_Collection entries_.
::::

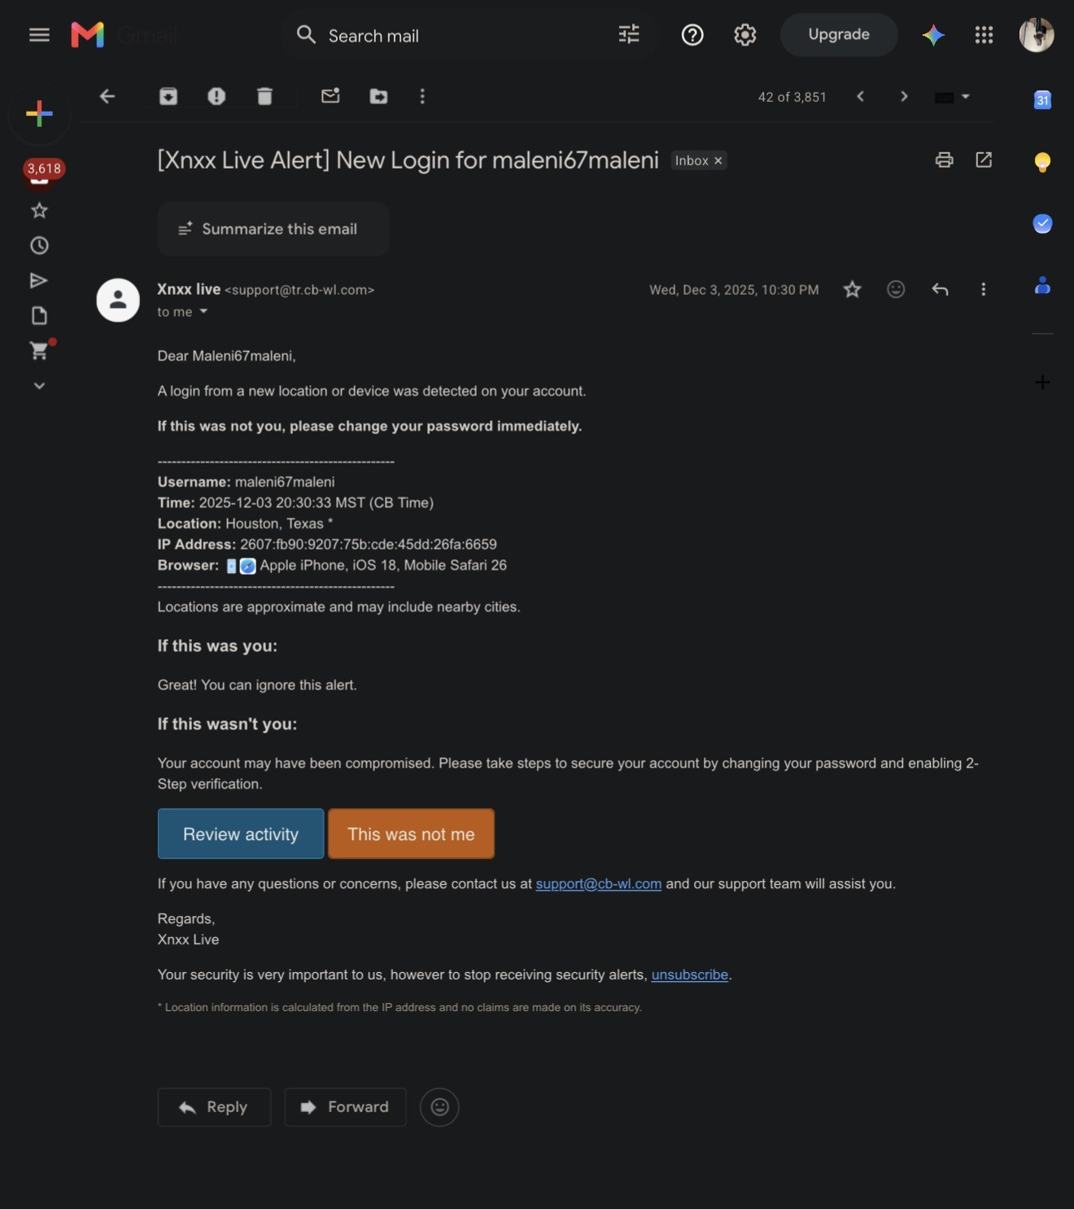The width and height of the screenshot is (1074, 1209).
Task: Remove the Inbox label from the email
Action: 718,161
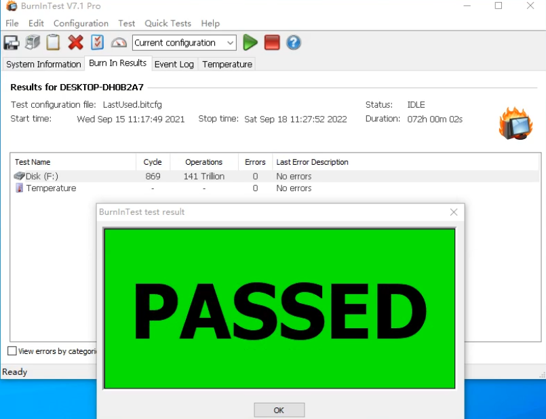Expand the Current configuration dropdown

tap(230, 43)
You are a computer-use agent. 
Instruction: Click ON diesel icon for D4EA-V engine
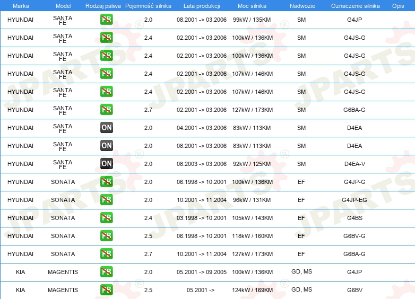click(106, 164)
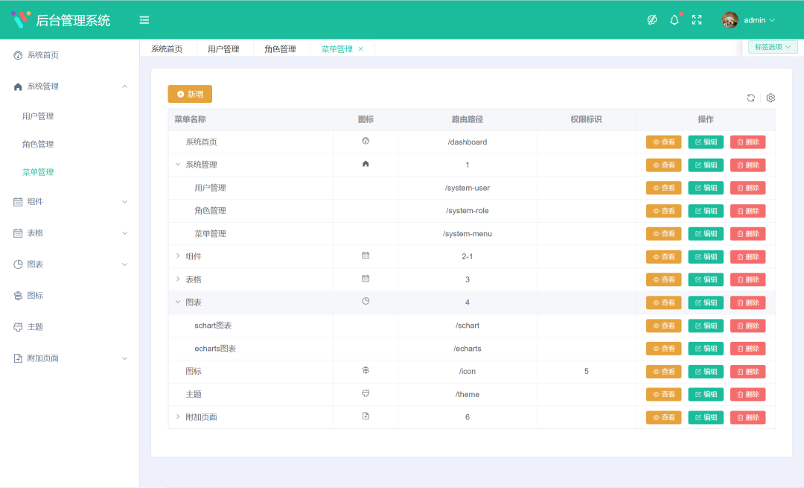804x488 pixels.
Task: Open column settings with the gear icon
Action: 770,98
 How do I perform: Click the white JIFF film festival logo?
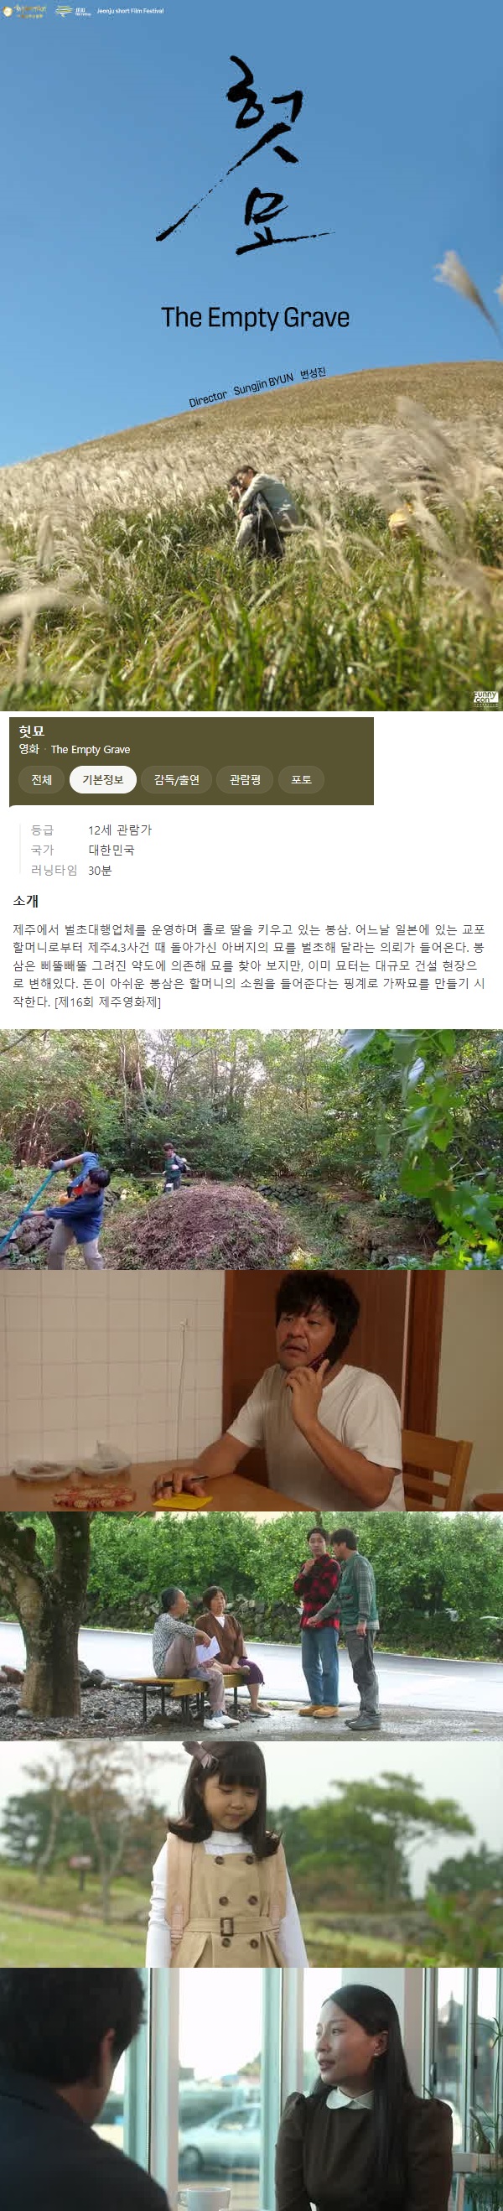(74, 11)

::::

_What is required_. What must be output is the exact run of lines from the one holding "You are a computer-use agent." through the end of the entries above, both ends included, minus the pictures.

_Response for this exercise_.
You are a computer-use agent. 
Instruction: Click ON diesel icon for D4EA-V engine
click(106, 164)
804x488 pixels.
Task: Open column settings with the gear icon
Action: 770,98
 How do I perform: Click the white JIFF film festival logo?
(74, 11)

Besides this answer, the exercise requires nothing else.